Detailed Avatar Recovery From Single Image.
Summary
This study introduces a new framework for creating detailed 3D avatars from single images. The method accurately reconstructs human body shapes and textures, outperforming existing approaches.
Area of Science:
- Computer Vision
- Computer Graphics
- Machine Learning
Background:
- Recovering detailed 3D human avatars from single images is challenging due to variations in pose, shape, and texture.

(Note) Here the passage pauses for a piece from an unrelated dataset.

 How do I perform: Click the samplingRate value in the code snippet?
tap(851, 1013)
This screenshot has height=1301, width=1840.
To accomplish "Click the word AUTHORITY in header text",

- Existing parametric models often fail to capture surface details, resulting in avatars without clothing.
Purpose of the Study:
- To develop a novel framework for detailed 3D avatar reconstruction from a single image.
- To combine parametric modeling with free-form deformation for enhanced accuracy and detail.
Main Methods:
- A learning-based framework utilizing deep neural networks.
- Hierarchical Mesh Deformation (HMD) framework incorporating constraints from body joints, silhouettes, and per-pixel shading.
- Integration of parametric model robustness with free-form 3D deformation flexibility.
Main Results:
- The proposed method successfully restores detailed human body shapes with complete textures, surpassing the limitations of skinned models.
- Achieved superior accuracy compared to state-of-the-art methods in both 2D Intersection over Union (IoU) and 3D metric distance.
Conclusions:
- The novel framework offers a significant advancement in single-image 3D avatar reconstruction.
- The method provides a robust and flexible approach to generating high-fidelity avatars.